Passage shown:
══════════
[cfe-dev] [LLVMdev] Language-specific vs target-specific address spaces (was Re: [PATCH] OpenCL support - update on keywords)

Wed Mar 2 06:38:55 PST 2011

On Tue, Mar 1, 2011 at 4:06 PM, David Neto wrote:
> On Mon, Feb 28, 2011 at 4:41 PM, Peter Collingbourne wrote:
>>
>> The more I think about it, the more I become uncomfortable with the
>> concept of language-specific address spaces in LLVM.  These are the
>> main issues I see with language-specific address spaces:
>
> ...
>
>> Instead of language-specific address spaces, each target should
>> concentrate on exposing all of its address spaces as target-specific
>> address spaces, and frontends should use a language -> target mapping
>> in target-specific code.  We can continue to expose the target's main
>> shared writable address space as address space 0 as we do now.
>>
>> For example, Clang could define a set of internal address space
>> constants for OpenCL and use TargetCodeGenInfo to provide the mapping
>> to target address spaces.
>
> In principle this is a fine idea.
>
> I think the difficulty is that LLVM and Clang provide an
> infrastructure for numbered address spaces, but no standard assignment
> on top of that infrastructure.

You can trace back the origins of the addrspace attribute in the
mailing list archives to this thread:
http://lists.cs.uiuc.edu/pipermail/llvmdev/2007-November/011385.html.
>From there, it is pretty clear that addrspace was introduced
specifically as a mechanism for implementing the 'named address space'
extensions defined in the Embedded C standard (ISO/IEC TR 18037,
http://www.open-std.org/jtc1/sc22/wg14/www/docs/n1169.pdf).

The Embedded C standard gives this overview of the 'named address
space' extension:

  Many embedded processors have multiple distinct banks of memory
  and require that data be grouped in different banks to achieve
  maximum performance.  Ensuring the simultaneous flow of data and
  coefficient data to the multiplier/accumulator of processors
  designed for FIR filtering, for example, is critical to their
  operation.  In order to allow the programmer to declare the memory
  space from which a specific data object must be fetched, this
  Technical Report specifies basic support for multiple address
  spaces.  As a result, optimizing compilers can utilize the ability
  of processors that support multiple address spaces, for instance,
  to read data from two separate memories in a single cycle to
  maximize execution speed.

If you dig into the Embedded C standard, you'll find that the 'named
address space' extension is highly target-specific. It is only
portable insofar as two target processors have similar memory
organization and use identical names for their address spaces.

So the reason that there aren't any conventions for the address space
numbers in clang/llvm is because there aren't any conventions for how
chip designers incorporate memories into the architectures that they
design.

The one convention that the Embedded C standard does specify is that
when the address space of a type is unspecified, the type is assumed
to be in the 'generic' space. Clang currently emits an address space
of zero in this case. Arguably, LLVM could define a single enum value,
GENERIC, for use by the code generators.
══════════
Data excerpt:
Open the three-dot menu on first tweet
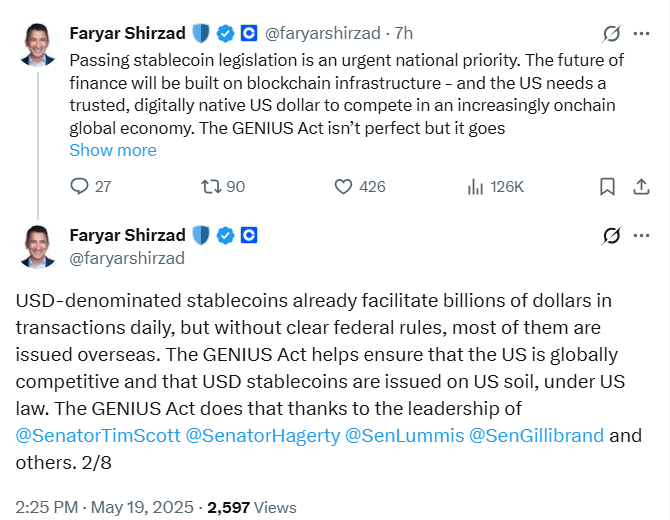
══════════
The tasks:
- 1) Answer these from the address space post, one line each:
(a) Which standard's 'named address space' extensions was addrspace introduced to implement?
(b) What address space number does Clang currently emit when a type's address space is unspecified?
(c) Which Clang facility was suggested for providing the mapping to target address spaces?
- 2) Reproduce everything in the address space post from "On Tue, Mar" down to "as we do now.".
- 3) Resume the address space post after its final sentence and keep writing it.

Final answers:
- 1)
(a) The Embedded C standard (ISO/IEC TR 18037).
(b) Zero.
(c) TargetCodeGenInfo.

- 2)
On Tue, Mar 1, 2011 at 4:06 PM, David Neto wrote:
> On Mon, Feb 28, 2011 at 4:41 PM, Peter Collingbourne wrote:
>>
>> The more I think about it, the more I become uncomfortable with the
>> concept of language-specific address spaces in LLVM.  These are the
>> main issues I see with language-specific address spaces:
>
> ...
>
>> Instead of language-specific address spaces, each target should
>> concentrate on exposing all of its address spaces as target-specific
>> address spaces, and frontends should use a language -> target mapping
>> in target-specific code.  We can continue to expose the target's main
>> shared writable address space as address space 0 as we do now.

- 3)
> The trick is define some conventions,
> e.g. what the numbers might mean for a language front-end, and whether
> the interpretation of the numbers change as the IR moves to later
> stages.  We're working in a bit of a vacuum.
>
> ...
>
> So I think we need a couple of things:
> - proposals for number assignments and their associated semantics.
> - code to flesh out and embody those semantics. e.g. a sample
> implementation / translation layer

In my opinion, any knowledge that front ends have of address spaces
should be dictated by the target's back end. Perhaps we should add
some virtual methods to LLVM's TargetMachine interface so front ends
can query the back end for the names and numbers of the address spaces
that they recognize, and expose them to end users in a standard way.
But having front ends impose the requirement on back ends that they
recognize some arbitrary set of language-specific address spaces seems
like a great misuse of the feature to me for reasons that Peter has
already pointed out.

> Basically Anton got the ball rolling: his code patch was a bit of
> both.  And I think he's planning to post a number of OpenCL proposals
> in general.

It seems to me, as Speziale already pointed out, that the OpenCL type
qualifiers aren't address space qualifiers at all (in the Embedded C
sense). They might be better implemented as a separate set of
qualifiers in the way that Objective-C defines its garbage-collection
qualifiers, __strong and __weak. See the Qualifiers class in
AST/Type.h.

> As it is, I hope that backends that do not understand address spaces
> at all know to error out when they receive IR that uses address
> spaces.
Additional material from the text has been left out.